====== DOCUMENT SECTION ======
Cinnamon and Blood Sugar

Here is what you need to know about Cinnamon and blood sugar. Diabetes affects millions of people all over the world. In the United States alone, over 23 million people are affected by it. Regarded as one of the major causes of death in the world, Diabetes mellitus is considered a serious health risk, most especially if not taken care of in a timely manner. Cinnamon is one of the natural supplements that is known to effectively control the blood sugar levels.

Cinnamon stimulates the effective production of glucose burning enzymes and increases the effectiveness of insulin, according to the USDA Beltsville Human Nutrition Research Center in Maryland, USA. Emerging studies on cinnamon show it could become a very good treatment for Type 2 diabetes, perhaps functioning like insulin or increasing insulin's potency.

University research across the world gives us evidence that Royal Sugars, or what we call Smart Sugars, support cell health. Researchers have discovered that polyphenols available in Ceylon cinnamon seem to protect omega-3 fatty acids from breaking down so they can better promote cardio health. Also, Ceylon cinnamon and trehalose each appear to help suppress inflammation.

Research About Cinnamon and Blood Sugar

Research shows that cinnamon plays a role in glucose metabolism and blood pressure regulation. Some other studies published in Diabetic Care show cinnamon not only helps control blood sugar levels but also triglycerides, total cholesterol and the 'bad' LDL cholesterol in folks with type II diabetes. A group of polyphenolic polymers discovered in cinnamon function as antioxidants to potentiate insulin action, and therefore, could also be beneficial in the control of glucose intolerance and diabetes.

Uses and Types of Cinnamon

Cinnamon has been used for medical purposes since ancient times. This popular spice was used in ancient China, India, and Egypt for medicinal and culinary purposes, and its use has also been documented in the Bible.

Basically, there are two types of cinnamon: Cassia and Ceylon both derived from the bark of evergreen trees. Ceylon cinnamon is grown in Southeast Asia, South America, and the West Indies, while cassia cinnamon is grown in China, Central America, and Indonesia. Cassia cinnamon bark looks like loosely rolled scrolls, while Ceylon cinnamon bark looks like tightly rolled scrolls. Cassia is the variety most commonly sold in the United States.

Cinnamon is indeed effective, at least for some people, in reducing blood sugar levels, though many diabetes medicines do a better job. Understandably, however, some people are wary of taking medication due to the potential side effects and cost. 

Cinnamon is a relatively safe supplement when consumed at a dose of a few grams per day. No significant adverse side effects have been reported. However, it’s necessary to be reminded that “natural” substances aren’t necessarily any safer than medication. 

Finally, it is always advisable to consult your healthcare provider or doctor before taking any supplement in addition to your medication. Never attempt to stop your prescribed medication without the authorization of your healthcare provider. Still, if it does help, cinnamon could make it possible to reduce the amount of medication you need to get proper blood sugar, cholesterol, and triglycerides levels for your health.
====== RECORDS PROVIDED ======
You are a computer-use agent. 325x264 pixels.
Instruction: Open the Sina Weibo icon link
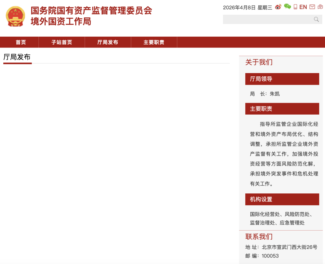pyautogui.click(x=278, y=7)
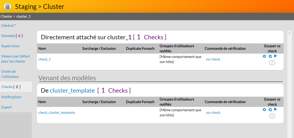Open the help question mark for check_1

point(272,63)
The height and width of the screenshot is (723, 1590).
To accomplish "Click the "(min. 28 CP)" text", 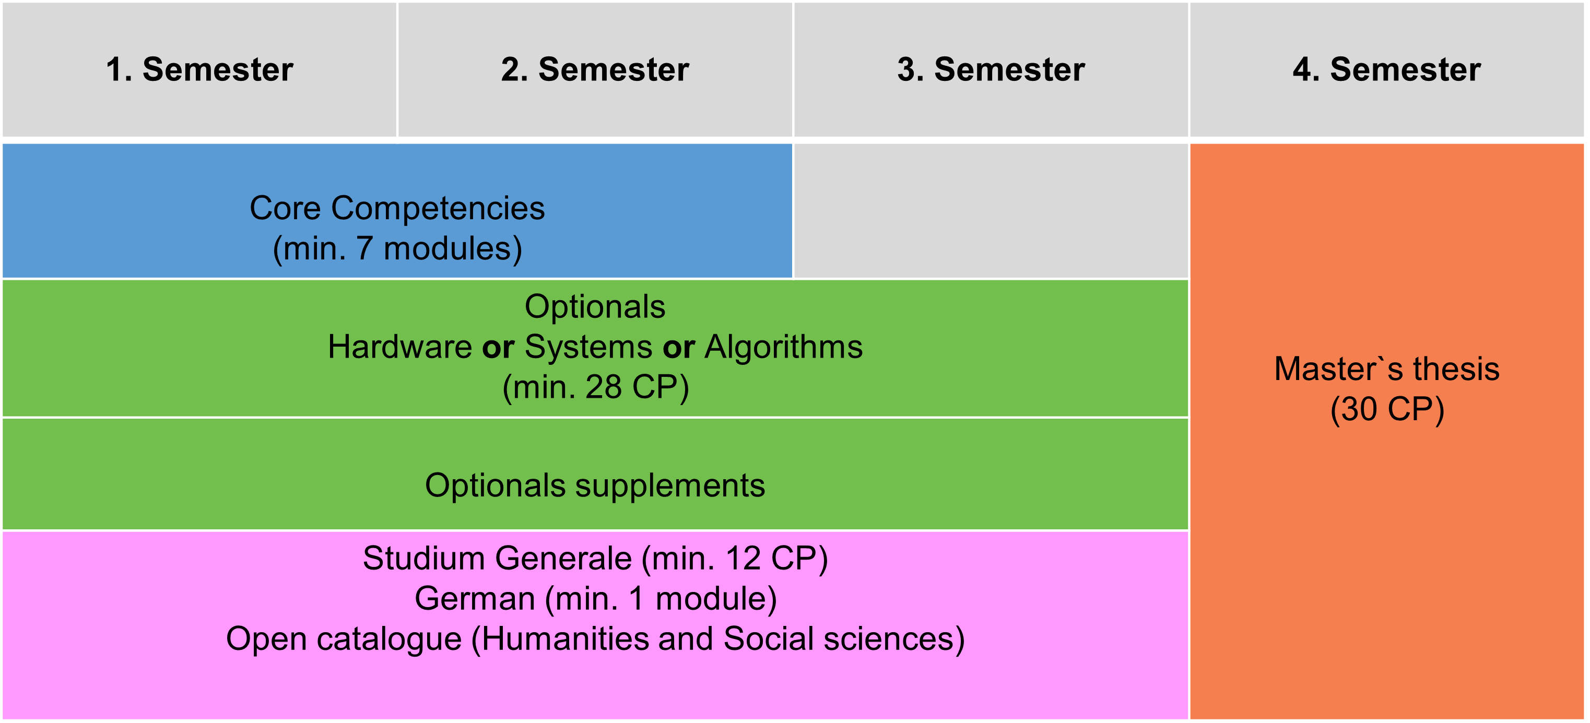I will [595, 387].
======
### EXERCISE TASKS
(1) According to the text on cinnamon and blood sugar, which variety of cinnamon is most commonly sold in the United States?
(2) Reproduce the passage of the cinnamon text from "Basically, there are" to "the United States.", word for word.

### RESPONSE LIST
(1) Cassia cinnamon is the variety most commonly sold in the United States.

(2)
Basically, there are two types of cinnamon: Cassia and Ceylon both derived from the bark of evergreen trees. Ceylon cinnamon is grown in Southeast Asia, South America, and the West Indies, while cassia cinnamon is grown in China, Central America, and Indonesia. Cassia cinnamon bark looks like loosely rolled scrolls, while Ceylon cinnamon bark looks like tightly rolled scrolls. Cassia is the variety most commonly sold in the United States.